MOTIFS DE LA DÉCISION
1/ Sur la recevabilité des demandes
[12] L’ensemble des demandes présentées par le salarié ayant déjà été soumises au conseil de prud’hommes dans le cadre d’une instance précédente et reçues par la cour de céans statuant en appel du jugement rendu dans le cadre de cette première instance, le principe non bis in idem s’oppose à un nouvel examen de ces mêmes demandes qui sont dès lors irrecevables en leur seconde présentation.

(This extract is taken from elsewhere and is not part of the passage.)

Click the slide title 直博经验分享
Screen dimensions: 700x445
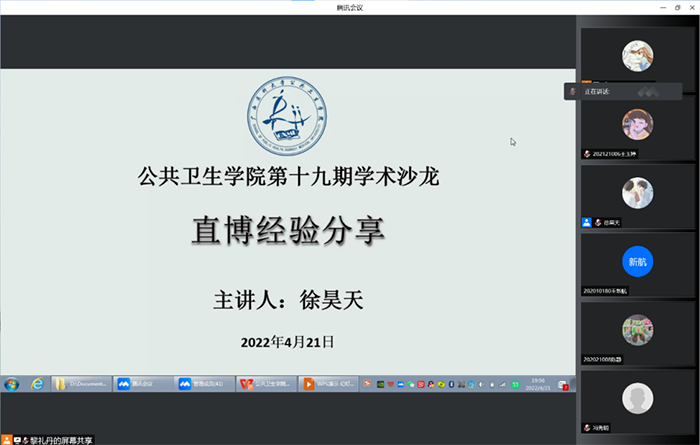(x=288, y=232)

2/ Sur les autres demandes
[13] Il n’est pas inéquitable de laisser à la charge des parties les frais irrépétibles qu’elles ont exposés en cause d’appel. Dès lors elles seront déboutées de leurs demandes formées en application des dispositions de l’article 700 du code de procédure civile. Le salarié supportera la charge des dépens d’appel.
PAR CES MOTIFS
LA COUR,
Confirme le jugement entrepris en ce qu’il a':
dit qu’il n’y a pas lieu à sursis à statuer';
condamné M. [L] [F] à payer à la SARL [4] la somme de 200'€ au titre des frais irrépétibles';
débouté la SARL [4] du surplus de ses demandes sur le fondement de l’article 700 du code de procédure civile';
condamné M. [L] [F] aux entiers dépens en application des dispositions de l’article'696 du code de procédure civile.
L’infirme pour le surplus.
Statuant à nouveau,
Déclare M. [L] [F] irrecevable en ses demandes.
Déboute les parties de leurs demandes concernant les frais irrépétibles d’appel.
Condamne M. [L] [F] aux dépens d’appel.